To the Editor:

We read with great interest the article titled “The History of the Kernohan Notch Revisited,” which was recently published in Neurosurgery.1 In this beautifully written paper, Dammers et al claim the importance of the early contributions of Arnold Groeneveld and Georges Schaltenbrand to understanding the mechanism of paradoxical ipsilateral hemiparesis, in a pioneering article published in 1927,2 that is, 2 years before the paramount and well-known study by James W. Kernohan and Henry W. Woltman.3 The authors conclude that the credit should be given to Groeneveld and Schaltenbrand for the first pathophysiological explanation of this false localizing sign, historically attributed to the work of Kernohan and Woltman, from whom the notch phenomenon was named.

Interestingly, the report by Groeneveld and Schaltenbrand was initially conceived to discuss the pathology of labyrinthic and postural reflexes, but the necropsy findings observed in a patient with paradoxical left hemiparesis led them to conclude that this symptom was caused by a lesion of the right peduncle. They assumed that the occurrence of such a lesion was related to the mechanical effect of encephalic distortion, brainstem displacement, and compression of the contralateral peduncle against the free tentorial border and/or the posterior surface of the petrous bone.2 Nevertheless, a graphic demonstration of the peduncular lesion is lacking in the original manuscript, which otherwise provides an extraordinarily well-documented clinical and pathological study.2

In 1928, Kernohan and Woltman4 published the case of a patient presenting a false localizing sign of hemiparesis in the Proceedings of the Staff Meetings of the Mayo Clinic. In their paper, the authors explain that “the cause of this error—to say that a tumor is on the right side of the brain when it is in reality on the left—was discovered by Dr Kernohan and reported at the neuropathologic conference on May 20, 1927.” The patient was a 47-year-old man who exhibited mental deterioration and experienced headaches, incontinence, and convulsions, which were more prominent on the left side. Upon examination, bilateral papilledema, left hypoacusia, and generalized diminished strength of the extremities with left-sided spasticity and Babinski sign were observed. These findings led to a speculative diagnosis of a tumor involving the right frontal and temporal regions. Nevertheless, an extra-axial expanding mass was found at the left hemisphere during necropsy: “It was noted that the size of this tumor was such that the brain was displaced to the right,” including “the upper portion of the brainstem” (Figure A). Subsequently, the authors reasoned that “the falx cerebri and the tentorium are relatively rigid structures and the displacement of the brain stem brought the most convex portion of the right pes pedunculi against the edge of the tentorium. This edge caused an indentation in the pes which was quite well marked,” and provided the first photographic demonstration in history of a brainstem lesion caused by deformation of the cerebral peduncle against the contralateral free tentorial edge (Figures B-C).
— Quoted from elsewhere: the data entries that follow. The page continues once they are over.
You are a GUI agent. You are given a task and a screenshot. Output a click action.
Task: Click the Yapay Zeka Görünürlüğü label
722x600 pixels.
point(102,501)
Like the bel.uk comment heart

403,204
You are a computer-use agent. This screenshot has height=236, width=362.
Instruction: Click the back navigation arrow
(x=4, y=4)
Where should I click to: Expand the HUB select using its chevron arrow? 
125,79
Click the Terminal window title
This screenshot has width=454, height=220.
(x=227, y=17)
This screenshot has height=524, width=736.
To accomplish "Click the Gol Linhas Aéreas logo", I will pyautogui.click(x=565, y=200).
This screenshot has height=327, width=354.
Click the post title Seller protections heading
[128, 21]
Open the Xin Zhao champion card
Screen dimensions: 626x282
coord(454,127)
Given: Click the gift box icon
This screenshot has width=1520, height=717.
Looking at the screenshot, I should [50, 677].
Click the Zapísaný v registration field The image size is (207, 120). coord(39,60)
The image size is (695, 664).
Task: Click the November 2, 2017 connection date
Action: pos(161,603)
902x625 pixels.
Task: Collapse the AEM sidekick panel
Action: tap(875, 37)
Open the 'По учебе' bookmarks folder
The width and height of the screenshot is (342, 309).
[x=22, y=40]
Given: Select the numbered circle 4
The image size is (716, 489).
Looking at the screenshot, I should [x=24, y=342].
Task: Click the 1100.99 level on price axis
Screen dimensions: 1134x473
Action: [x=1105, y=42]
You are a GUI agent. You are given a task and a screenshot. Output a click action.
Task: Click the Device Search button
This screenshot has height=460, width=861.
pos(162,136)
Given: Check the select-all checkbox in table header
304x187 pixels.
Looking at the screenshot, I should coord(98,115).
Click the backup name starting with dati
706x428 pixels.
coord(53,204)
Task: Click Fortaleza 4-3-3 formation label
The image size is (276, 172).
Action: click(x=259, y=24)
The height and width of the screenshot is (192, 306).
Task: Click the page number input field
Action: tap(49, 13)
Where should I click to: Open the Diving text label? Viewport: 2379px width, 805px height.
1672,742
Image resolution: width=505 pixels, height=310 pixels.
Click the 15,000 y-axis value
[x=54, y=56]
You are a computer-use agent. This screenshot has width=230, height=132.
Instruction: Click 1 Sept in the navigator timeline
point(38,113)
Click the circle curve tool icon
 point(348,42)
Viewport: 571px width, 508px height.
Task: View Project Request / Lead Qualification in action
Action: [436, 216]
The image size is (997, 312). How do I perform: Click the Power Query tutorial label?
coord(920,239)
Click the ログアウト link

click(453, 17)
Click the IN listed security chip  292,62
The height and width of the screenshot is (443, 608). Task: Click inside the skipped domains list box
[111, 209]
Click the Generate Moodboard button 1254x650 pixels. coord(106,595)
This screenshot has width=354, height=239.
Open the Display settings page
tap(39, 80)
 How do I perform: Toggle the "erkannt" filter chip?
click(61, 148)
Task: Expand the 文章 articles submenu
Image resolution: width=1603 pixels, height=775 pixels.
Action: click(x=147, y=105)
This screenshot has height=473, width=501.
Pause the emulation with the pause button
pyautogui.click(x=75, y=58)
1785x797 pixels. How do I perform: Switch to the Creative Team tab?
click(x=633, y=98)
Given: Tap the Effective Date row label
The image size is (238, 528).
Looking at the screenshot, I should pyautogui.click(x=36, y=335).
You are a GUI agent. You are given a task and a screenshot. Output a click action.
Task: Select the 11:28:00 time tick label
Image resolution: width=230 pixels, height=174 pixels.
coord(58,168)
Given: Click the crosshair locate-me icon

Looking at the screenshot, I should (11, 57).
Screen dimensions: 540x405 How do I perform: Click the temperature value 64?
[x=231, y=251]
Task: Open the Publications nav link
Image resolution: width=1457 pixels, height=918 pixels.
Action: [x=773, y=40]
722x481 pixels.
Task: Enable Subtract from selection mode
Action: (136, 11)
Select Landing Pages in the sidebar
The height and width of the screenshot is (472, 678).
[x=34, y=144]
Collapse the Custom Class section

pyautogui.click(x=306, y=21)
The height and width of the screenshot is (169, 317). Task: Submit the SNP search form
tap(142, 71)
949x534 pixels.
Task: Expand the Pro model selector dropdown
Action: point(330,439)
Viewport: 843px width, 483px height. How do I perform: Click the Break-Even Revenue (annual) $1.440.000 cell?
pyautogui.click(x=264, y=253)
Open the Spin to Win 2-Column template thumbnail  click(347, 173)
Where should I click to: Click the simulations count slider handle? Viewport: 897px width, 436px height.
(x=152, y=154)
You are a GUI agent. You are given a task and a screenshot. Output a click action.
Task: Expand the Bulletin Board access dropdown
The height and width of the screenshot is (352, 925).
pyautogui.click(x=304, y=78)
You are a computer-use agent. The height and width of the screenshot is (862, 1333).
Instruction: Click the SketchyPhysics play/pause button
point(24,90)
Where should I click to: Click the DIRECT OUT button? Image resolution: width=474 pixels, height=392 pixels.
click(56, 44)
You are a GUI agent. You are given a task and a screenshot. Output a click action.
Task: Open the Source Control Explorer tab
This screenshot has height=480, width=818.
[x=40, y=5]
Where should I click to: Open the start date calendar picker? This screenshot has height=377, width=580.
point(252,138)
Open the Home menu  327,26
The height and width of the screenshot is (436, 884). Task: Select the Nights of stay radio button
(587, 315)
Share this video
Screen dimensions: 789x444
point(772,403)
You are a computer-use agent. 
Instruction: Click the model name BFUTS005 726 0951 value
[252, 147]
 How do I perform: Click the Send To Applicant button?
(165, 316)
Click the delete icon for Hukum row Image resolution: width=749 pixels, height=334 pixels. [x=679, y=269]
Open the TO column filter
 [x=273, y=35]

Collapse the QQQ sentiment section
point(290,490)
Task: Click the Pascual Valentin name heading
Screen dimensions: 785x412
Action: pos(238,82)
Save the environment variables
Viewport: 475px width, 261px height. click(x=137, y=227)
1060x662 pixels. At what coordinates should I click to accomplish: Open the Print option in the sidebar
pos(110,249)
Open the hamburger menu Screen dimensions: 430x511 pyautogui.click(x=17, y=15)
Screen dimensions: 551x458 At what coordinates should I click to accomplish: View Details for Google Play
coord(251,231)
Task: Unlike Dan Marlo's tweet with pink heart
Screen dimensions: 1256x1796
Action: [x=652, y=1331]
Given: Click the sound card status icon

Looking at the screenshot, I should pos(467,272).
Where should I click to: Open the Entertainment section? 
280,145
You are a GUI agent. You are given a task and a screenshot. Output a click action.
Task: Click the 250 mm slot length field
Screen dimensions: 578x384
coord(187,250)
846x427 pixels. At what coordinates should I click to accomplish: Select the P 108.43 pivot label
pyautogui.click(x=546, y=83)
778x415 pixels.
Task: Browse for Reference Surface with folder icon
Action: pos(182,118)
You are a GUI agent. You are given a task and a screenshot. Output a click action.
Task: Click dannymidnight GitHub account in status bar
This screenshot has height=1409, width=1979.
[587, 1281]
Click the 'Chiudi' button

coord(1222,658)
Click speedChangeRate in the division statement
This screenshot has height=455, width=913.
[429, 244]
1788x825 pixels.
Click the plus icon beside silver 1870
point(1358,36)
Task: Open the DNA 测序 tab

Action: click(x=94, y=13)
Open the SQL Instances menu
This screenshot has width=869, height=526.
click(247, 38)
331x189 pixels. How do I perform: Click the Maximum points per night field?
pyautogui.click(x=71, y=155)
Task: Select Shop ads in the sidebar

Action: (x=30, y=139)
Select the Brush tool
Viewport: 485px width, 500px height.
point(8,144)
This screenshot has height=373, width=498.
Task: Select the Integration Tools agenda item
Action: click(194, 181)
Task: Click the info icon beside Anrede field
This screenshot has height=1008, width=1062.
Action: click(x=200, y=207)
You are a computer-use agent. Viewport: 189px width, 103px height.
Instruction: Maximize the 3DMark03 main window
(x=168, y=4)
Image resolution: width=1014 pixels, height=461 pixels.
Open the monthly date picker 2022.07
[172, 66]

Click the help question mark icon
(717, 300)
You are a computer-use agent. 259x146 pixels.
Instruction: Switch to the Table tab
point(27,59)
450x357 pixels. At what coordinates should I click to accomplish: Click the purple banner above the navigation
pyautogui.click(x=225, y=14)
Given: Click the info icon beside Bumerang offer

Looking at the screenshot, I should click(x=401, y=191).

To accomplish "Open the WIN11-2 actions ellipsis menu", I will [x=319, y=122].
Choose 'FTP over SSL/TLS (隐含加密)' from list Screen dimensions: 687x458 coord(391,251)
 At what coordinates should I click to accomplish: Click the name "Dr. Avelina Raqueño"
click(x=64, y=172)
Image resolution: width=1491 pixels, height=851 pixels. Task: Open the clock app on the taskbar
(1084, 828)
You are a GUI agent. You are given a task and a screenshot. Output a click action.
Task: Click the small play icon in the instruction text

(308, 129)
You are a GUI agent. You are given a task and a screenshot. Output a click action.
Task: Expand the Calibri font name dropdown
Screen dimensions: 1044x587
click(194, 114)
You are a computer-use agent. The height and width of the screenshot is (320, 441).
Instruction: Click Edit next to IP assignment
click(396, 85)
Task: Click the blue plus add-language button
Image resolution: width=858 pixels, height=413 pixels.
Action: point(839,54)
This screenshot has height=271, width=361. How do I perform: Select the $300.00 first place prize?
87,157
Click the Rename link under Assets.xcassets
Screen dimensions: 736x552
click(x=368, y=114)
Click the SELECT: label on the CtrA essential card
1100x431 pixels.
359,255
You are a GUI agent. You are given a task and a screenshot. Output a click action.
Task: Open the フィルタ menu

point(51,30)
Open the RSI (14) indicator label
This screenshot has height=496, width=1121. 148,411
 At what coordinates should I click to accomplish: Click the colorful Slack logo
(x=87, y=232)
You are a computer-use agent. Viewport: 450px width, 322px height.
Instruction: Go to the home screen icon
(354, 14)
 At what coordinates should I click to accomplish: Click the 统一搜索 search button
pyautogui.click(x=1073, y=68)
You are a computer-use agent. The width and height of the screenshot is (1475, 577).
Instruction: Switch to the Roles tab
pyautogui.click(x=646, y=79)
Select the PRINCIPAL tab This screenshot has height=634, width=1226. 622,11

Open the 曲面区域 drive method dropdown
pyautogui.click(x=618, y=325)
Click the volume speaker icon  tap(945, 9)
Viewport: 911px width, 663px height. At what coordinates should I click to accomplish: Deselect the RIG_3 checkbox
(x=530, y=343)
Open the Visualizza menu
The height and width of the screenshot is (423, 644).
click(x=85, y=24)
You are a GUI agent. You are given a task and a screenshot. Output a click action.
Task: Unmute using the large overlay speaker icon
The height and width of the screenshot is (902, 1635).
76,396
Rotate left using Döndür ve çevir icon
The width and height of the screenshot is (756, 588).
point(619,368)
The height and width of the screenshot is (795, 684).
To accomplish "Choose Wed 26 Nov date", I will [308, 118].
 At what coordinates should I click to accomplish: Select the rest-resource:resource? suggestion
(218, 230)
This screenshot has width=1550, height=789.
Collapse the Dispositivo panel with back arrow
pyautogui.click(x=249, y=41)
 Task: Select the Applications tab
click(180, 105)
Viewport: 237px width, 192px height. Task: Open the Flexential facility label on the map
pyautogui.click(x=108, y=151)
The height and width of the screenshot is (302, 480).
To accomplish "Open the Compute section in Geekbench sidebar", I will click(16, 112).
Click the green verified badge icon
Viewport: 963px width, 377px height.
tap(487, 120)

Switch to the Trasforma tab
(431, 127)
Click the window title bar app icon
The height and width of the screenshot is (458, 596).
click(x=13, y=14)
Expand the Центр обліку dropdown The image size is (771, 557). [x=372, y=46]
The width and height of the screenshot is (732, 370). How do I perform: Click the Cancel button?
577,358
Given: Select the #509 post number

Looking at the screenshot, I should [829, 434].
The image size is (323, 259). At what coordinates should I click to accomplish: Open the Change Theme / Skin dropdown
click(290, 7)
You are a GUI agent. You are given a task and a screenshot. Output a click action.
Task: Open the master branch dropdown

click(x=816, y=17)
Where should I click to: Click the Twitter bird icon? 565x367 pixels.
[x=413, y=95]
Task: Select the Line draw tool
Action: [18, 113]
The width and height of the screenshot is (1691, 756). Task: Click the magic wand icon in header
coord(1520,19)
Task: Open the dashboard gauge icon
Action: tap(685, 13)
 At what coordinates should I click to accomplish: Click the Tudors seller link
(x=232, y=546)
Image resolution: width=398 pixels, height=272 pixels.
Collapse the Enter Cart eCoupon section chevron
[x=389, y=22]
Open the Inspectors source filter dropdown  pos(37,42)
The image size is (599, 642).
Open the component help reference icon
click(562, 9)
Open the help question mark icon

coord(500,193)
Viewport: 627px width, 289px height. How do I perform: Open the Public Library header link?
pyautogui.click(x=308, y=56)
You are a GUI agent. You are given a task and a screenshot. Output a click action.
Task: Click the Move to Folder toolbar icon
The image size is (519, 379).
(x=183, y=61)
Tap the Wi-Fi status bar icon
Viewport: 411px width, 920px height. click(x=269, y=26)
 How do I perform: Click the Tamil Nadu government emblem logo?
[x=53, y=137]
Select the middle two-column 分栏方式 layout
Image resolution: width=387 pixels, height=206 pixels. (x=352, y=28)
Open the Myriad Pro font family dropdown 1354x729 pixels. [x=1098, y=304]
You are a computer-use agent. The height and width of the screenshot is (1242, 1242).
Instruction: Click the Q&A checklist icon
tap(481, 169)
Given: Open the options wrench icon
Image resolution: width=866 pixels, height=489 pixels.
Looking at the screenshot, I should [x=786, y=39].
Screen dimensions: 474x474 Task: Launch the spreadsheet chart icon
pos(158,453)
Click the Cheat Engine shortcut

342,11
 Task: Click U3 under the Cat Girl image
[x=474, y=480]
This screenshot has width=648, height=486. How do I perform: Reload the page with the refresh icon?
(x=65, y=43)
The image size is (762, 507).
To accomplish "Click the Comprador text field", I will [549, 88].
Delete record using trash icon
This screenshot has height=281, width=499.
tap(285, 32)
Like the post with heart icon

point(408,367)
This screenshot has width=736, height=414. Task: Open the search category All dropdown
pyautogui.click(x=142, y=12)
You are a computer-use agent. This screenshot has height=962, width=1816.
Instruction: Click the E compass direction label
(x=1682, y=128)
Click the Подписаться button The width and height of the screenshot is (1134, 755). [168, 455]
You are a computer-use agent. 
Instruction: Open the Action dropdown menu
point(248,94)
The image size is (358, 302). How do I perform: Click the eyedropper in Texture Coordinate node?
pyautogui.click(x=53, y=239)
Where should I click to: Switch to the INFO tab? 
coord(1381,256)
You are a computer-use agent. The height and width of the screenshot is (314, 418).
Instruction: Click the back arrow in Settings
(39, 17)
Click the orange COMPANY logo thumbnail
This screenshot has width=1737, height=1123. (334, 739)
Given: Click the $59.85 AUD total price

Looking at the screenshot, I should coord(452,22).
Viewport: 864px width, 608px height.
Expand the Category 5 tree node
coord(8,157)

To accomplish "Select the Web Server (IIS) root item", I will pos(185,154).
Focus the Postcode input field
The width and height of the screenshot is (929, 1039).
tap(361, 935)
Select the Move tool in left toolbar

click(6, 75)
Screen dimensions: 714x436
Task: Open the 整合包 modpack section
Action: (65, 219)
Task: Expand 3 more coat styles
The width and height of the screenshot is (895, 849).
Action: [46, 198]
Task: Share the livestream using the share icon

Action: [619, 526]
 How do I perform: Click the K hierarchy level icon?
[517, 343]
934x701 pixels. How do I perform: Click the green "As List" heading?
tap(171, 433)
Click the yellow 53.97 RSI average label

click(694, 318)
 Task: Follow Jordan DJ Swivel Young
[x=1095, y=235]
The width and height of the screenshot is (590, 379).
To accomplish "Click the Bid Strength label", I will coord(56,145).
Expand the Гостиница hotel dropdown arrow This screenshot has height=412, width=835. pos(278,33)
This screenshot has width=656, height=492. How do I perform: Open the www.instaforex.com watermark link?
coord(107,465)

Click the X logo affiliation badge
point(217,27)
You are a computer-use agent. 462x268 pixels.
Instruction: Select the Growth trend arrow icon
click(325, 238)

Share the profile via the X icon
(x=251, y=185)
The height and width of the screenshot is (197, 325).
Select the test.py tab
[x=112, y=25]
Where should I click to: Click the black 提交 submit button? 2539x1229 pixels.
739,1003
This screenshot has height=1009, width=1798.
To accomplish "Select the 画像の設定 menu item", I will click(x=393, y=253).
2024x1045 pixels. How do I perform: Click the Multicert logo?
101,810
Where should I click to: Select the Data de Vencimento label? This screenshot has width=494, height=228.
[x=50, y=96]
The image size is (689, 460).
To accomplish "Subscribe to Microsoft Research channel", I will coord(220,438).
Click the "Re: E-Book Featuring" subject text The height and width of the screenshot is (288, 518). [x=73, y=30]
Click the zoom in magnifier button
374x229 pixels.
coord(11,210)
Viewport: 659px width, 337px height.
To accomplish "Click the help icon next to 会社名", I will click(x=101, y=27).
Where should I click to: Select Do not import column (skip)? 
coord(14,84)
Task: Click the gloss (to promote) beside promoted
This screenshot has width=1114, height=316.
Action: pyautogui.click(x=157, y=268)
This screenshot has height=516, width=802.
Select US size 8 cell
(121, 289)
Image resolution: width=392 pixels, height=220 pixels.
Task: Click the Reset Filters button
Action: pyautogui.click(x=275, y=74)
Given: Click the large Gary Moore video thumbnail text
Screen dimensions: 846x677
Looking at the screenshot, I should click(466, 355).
Encouraged by this finding, Kernohan and Woltman approached the problem of this paradoxical sign from both a pathological and clinical perspective by studying 276 tumor-affected brain specimens obtained from necropsies. The results of their research were presented in a lecture given in the 54th annual meeting of the American Neurological Association, held in Washington, DC from May 1 to 3, 1928.5 This seminal study was published the following year in Archives of Neurology and Psychiatry3 in a well-known paper that predicted important conclusions, such as the differentiation between lesional and nonlesional notch phenomena, each one associating a different prognosis regarding motor recovery, a finding recently verified by modern neuroimaging techniques in living patients.6

FIGURE 1.

A, mechanical distortion of the left frontal and temporal lobes exerted by an endothelioma (meningioma). B, right pes pedunculi notching (large arrows) and grooving of the left uncinate girus (small arrow). C, longitudinal section through the peduncle showing the site of compression with myelin destruction (Weigert's myelin sheath stain). Photographs obtained, with permission from Elsevier, from the original manuscript published by Kernohan and Woltman in 1928.4

FIGURE 1.

A, mechanical distortion of the left frontal and temporal lobes exerted by an endothelioma (meningioma). B, right pes pedunculi notching (large arrows) and grooving of the left uncinate girus (small arrow). C, longitudinal section through the peduncle showing the site of compression with myelin destruction (Weigert's myelin sheath stain). Photographs obtained, with permission from Elsevier, from the original manuscript published by Kernohan and Woltman in 1928.4

As has happened in other fields of science throughout history, both the German and the North American groups explained in 1927, independently and satisfactorily, the mechanism leading to paradoxical ipsilateral hemiparesis associated with mass-effect lesions involving 1 cerebral hemisphere. As Dammers et al1 state, both groups failed to define the exact nature of the peduncular lesion and the factors linked to the development of this false localizing sign. Finally, a lesson should be learned: if you are the first to reach the Pole, plant your flag and take a photograph.